En effet, et on parle beau­coup du har­cè­le­ment depuis quelque temps. Je dois dire que l’école appa­raît très mal à l’aise par rap­port à cette pro­blé­ma­tique et à cette détresse psy­cho­lo­gique (har­cè­le­ment, pho­bies sco­laires, gros décro­chages, etc.). Le phé­no­mène de har­cè­le­ment est quelque chose de très com­plexe, et sans doute une des choses les plus dif­fi­ciles à gérer dans une ins­ti­tu­tion sco­laire. Bien sûr, on y est très atten­tifs et on essaie de désa­mor­cer. Mais par­fois on est dépas­sés, notam­ment quand on voit qu’un enfant har­ce­lé le reste même en chan­geant d’école. Il y a une dyna­mique psy­cho­lo­gique pour laquelle on n’est pas formés.

Por­trait de Cécile Gorré

Il y aus­si la ques­tion de l’inclusion dont les exi­gences récentes partent d’un sen­ti­ment et d’un besoin abso­lu­ment légi­times. Là aus­si, il y a les demandes qui sont faites à l’école et les moyens qui sont mis à dis­po­si­tion pour réa­li­ser ces attentes. Disons déjà que les diag­nos­tics de dys­cal­cu­lie, dys­or­tho­gra­phie, dys­lexie, etc. explosent. Rap­pe­lons ensuite que dans notre socié­té, l’école est deve­nue un quasi-marché, et que ces diag­nos­tics per­mettent aus­si de pro­cé­der à un tri. Le sys­tème sco­laire repose d’une part sur des écoles sub­si­diées par l’État, et d’autre part sur le libre choix des parents. L’école a donc inté­rêt à pro­po­ser un « public attrac­tif » pour atti­rer les parents, avoir plus d’élèves et obte­nir des finan­ce­ments sup­plé­men­taires. Cela exa­cerbe les inéga­li­tés entre des écoles « ghet­tos de pauvres » et « ghet­tos de riches ». Pour en reve­nir à la ques­tion de l’inclusion, lorsqu’elles se retrouvent avec des élèves en dif­fi­cul­tés, les écoles favo­ri­sées les invitent géné­ra­le­ment, plus ou moins expli­ci­te­ment (« pour leur bien ») à chan­ger d’école ou à aller dans le tech­nique. C’est l’option choi­sie dans le secon­daire, puisqu’il y existe du tech­nique et du pro­fes­sion­nel. Ces situa­tions, quand elles adviennent en pri­maire, consistent à réorien­ter l’enfant vers l’enseignement… spé­cia­li­sé qui a vu ses chiffres consi­dé­ra­ble­ment aug­men­ter. Or un enfant qui se retrouve dans le spé­cia­li­sé sans en avoir besoin, c’est hor­rible car il le vit comme un déclas­se­ment grave. Donc, c’est déjà une pre­mière chose sur l’inclusion.

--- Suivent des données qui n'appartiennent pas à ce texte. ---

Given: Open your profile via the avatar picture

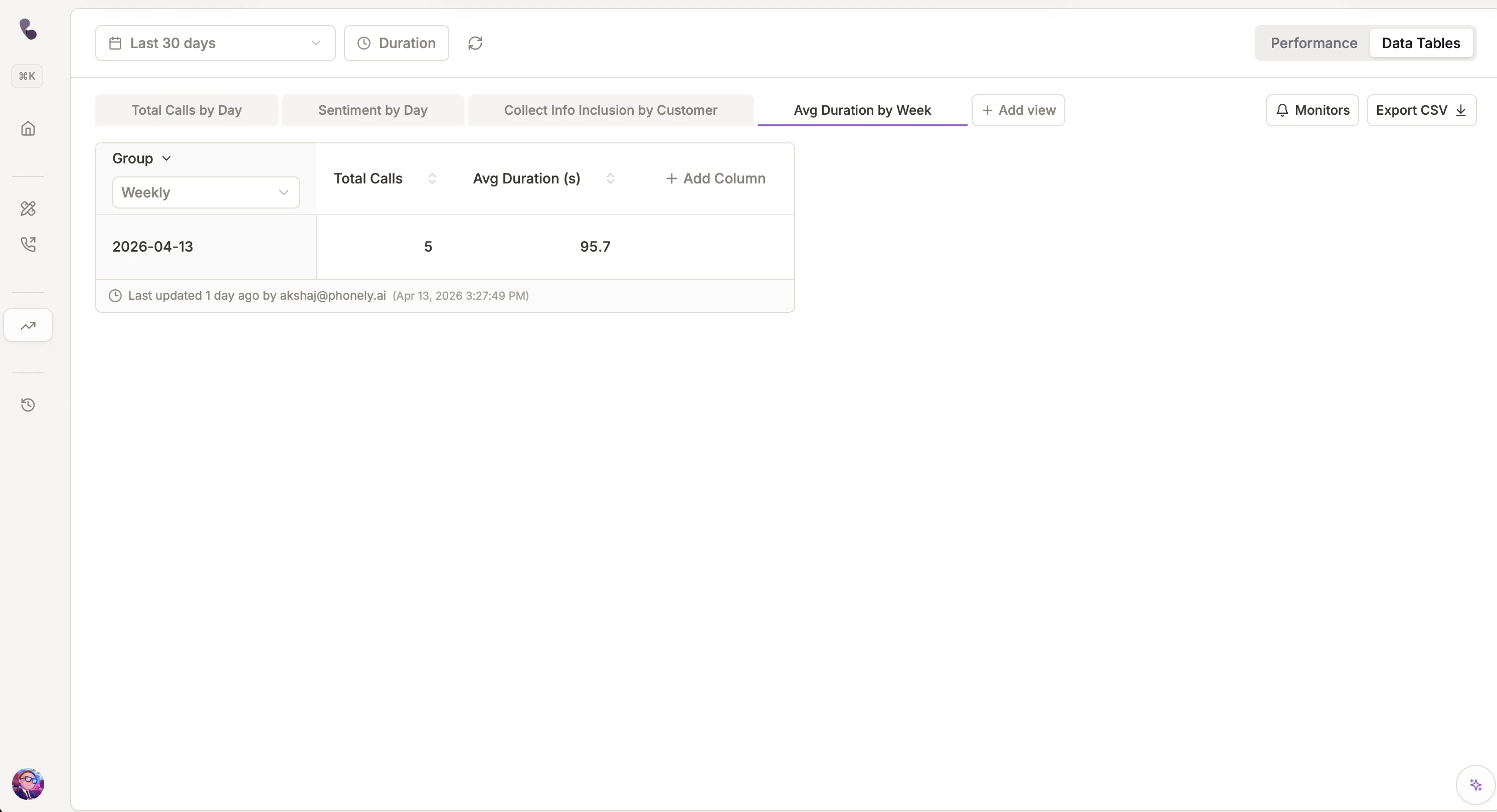Looking at the screenshot, I should pos(27,783).
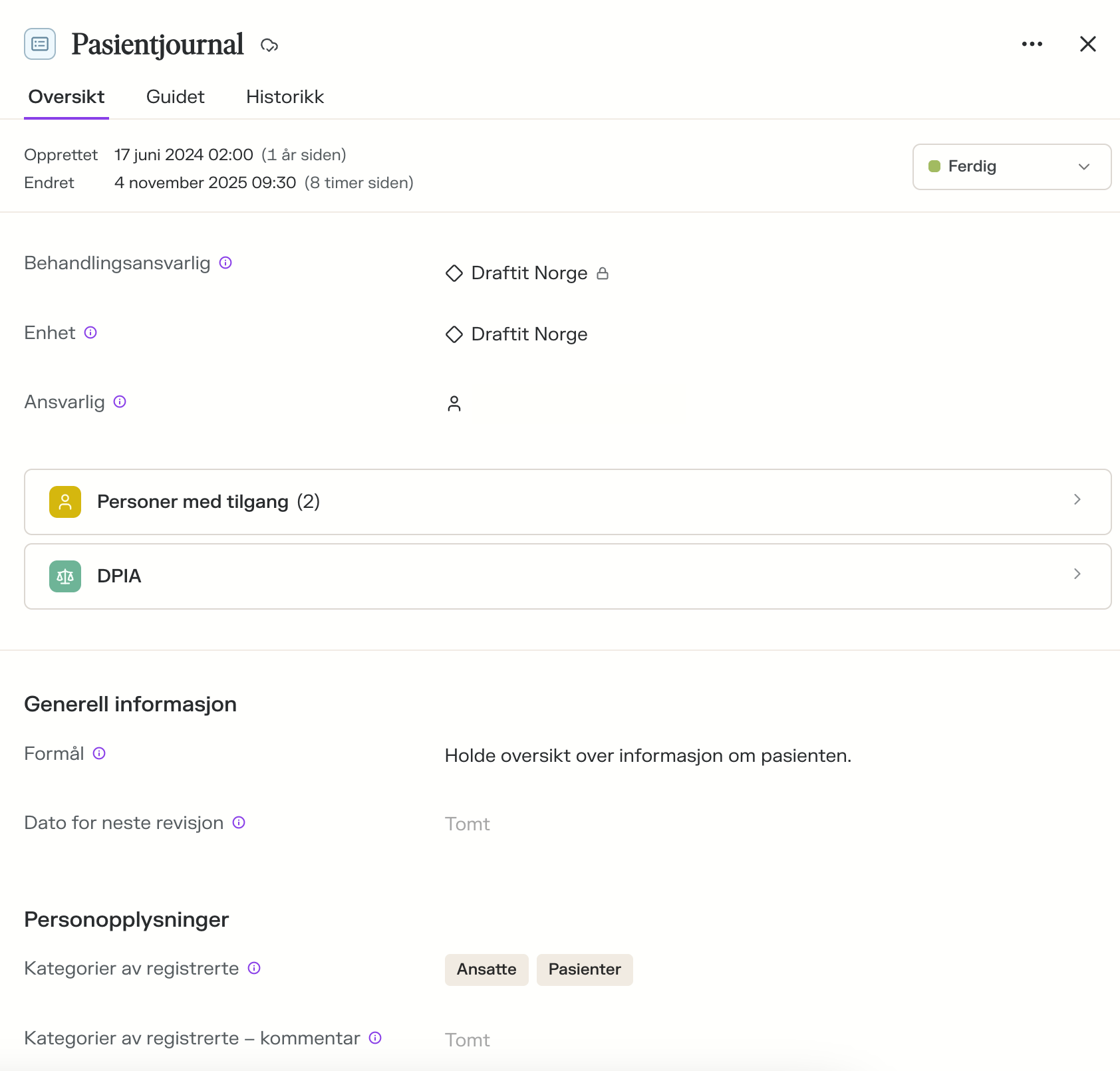This screenshot has width=1120, height=1071.
Task: Expand the Personer med tilgang row
Action: click(x=567, y=502)
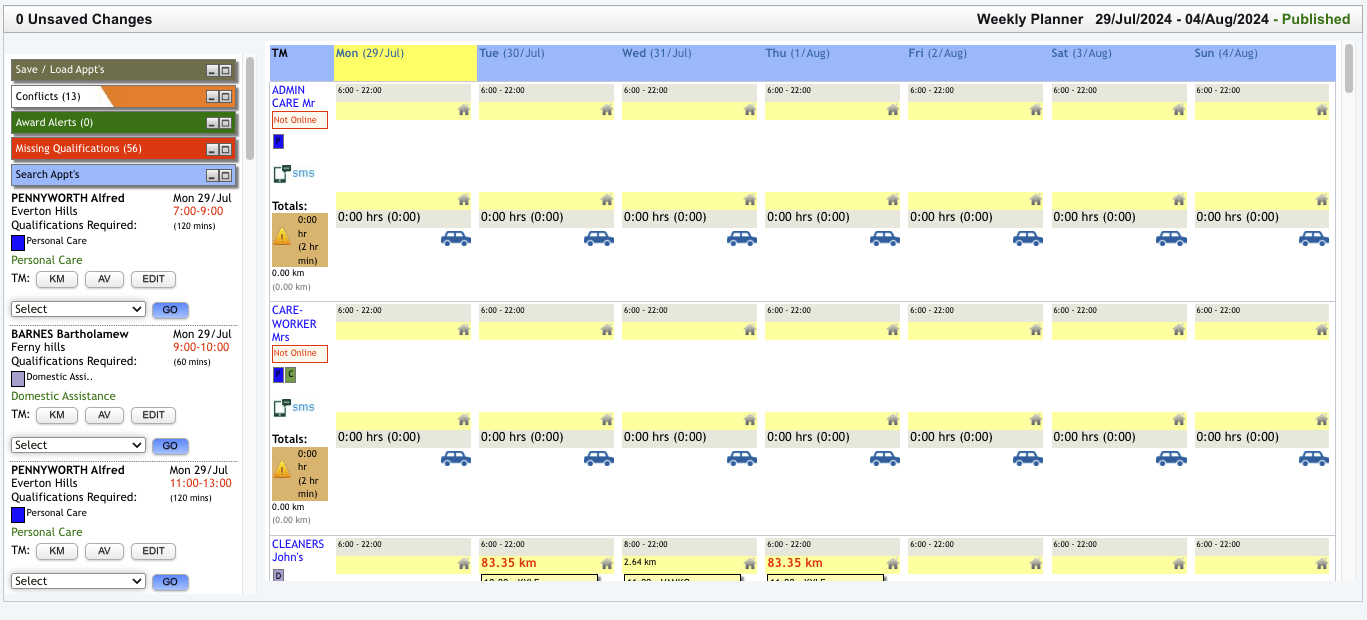The width and height of the screenshot is (1367, 620).
Task: Click the blue Personal Care swatch for 7:00-9:00 appointment
Action: tap(18, 242)
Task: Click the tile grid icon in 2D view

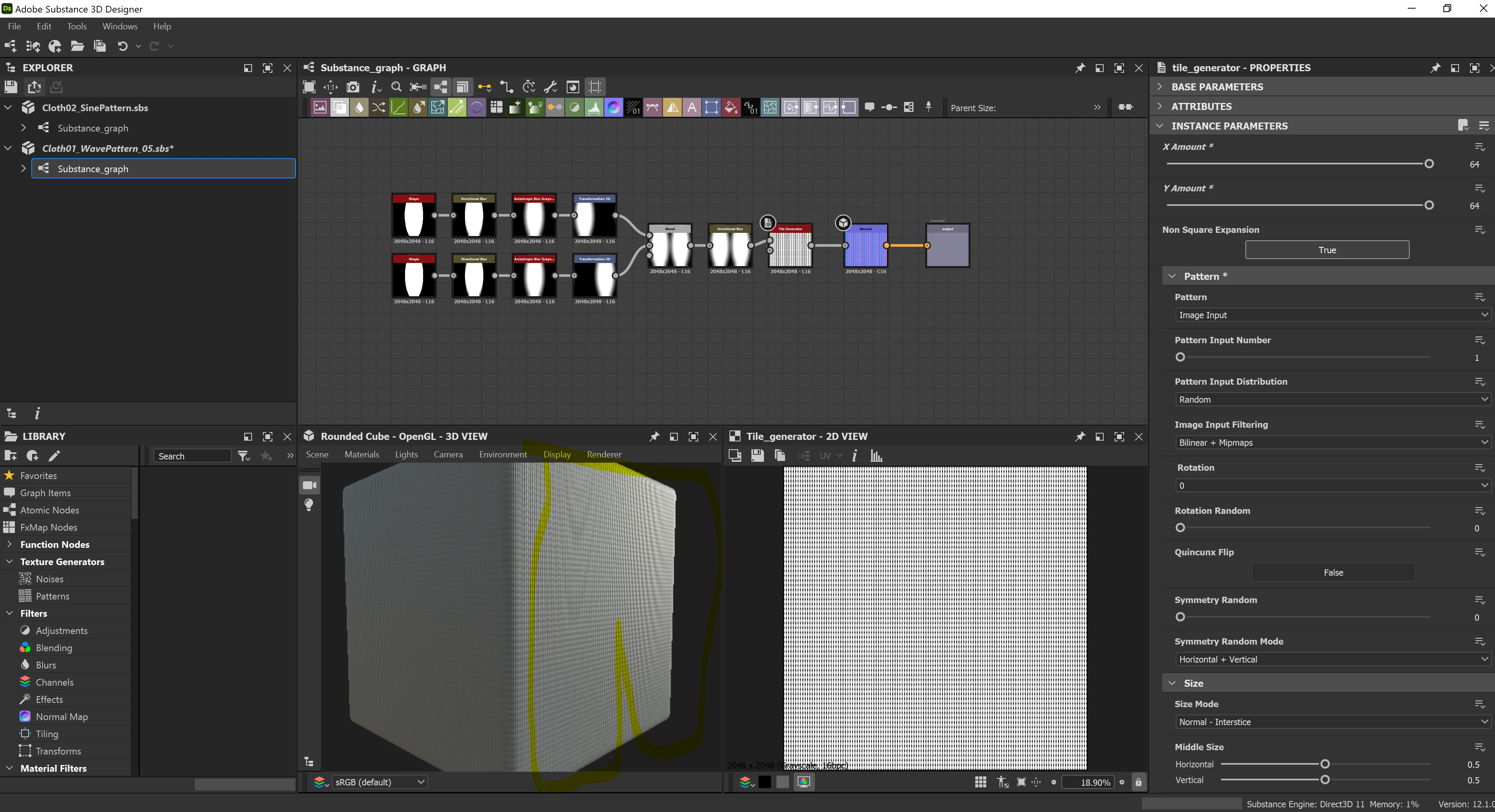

L’école est pen­sée, non au ser­vice des élèves eux-mêmes ou de la socié­té, mais au ser­vice du monde du tra­vail et du patronat

Il a ensuite été déci­dé de mieux prendre en compte et en charge ces enfants en dif­fi­cul­té et d’ainsi « faire de l’inclusion ». Mais avec quels moyens ? Je vous donne un exemple : je me suis déjà retrou­vée dans une classe de 1re dif­fé­ren­ciée (les élèves qui passent en secon­daire mais sans avoir réus­si le CEB), où j’avais 10 élèves par­mi les­quels deux autistes, une illet­trée, une anal­pha­bète, et les 6 autres qui n’avaient « juste » pas les com­pé­tences de base. Com­ment voulez-vous faire ? C’est impos­sible de réa­li­ser un tra­vail cor­rect si on concentre toutes les dif­fi­cul­tés dans une classe (avec en plus ces élèves qui savent très bien qu’ils sont dans une classe « pou­belle »). Com­ment d’ailleurs peut-on espé­rer que des jeunes, relé­gués depuis tout-petits, qui n’ont aucune estime d’eux-mêmes, soient moti­vés par une école qui les sacri­fie et ne leur donne pas leur chance ? Ça n’est pas de la dif­fé­ren­cia­tion, c’est de la relé­ga­tion. Moi, mes élèves, ils sont habi­tués à ne pas com­prendre ce qui se passe autour d’eux. Et pour beau­coup d’entre eux, ça n’est même plus per­çu comme un pro­blème. Et vous ima­gi­nez bien que, démo­cra­ti­que­ment, c’est très dan­ge­reux. J’ai des élèves qui ont déjà voté pour des par­tis popu­laires de droite dure (pour ne pas dire d’extrême droite), pen­sant voter pour une mesure qui les avait séduits, sans com­prendre qu’il n’en était en fait rien et qu’ils avaient voté contre leur propre inté­rêt. Et ils ne s’en sont même pas offus­qués ! C’est aus­si pour ça qu’il faut une édu­ca­tion ambi­tieuse pour tous ces enfants. Démo­cra­ti­que­ment, on a un problème.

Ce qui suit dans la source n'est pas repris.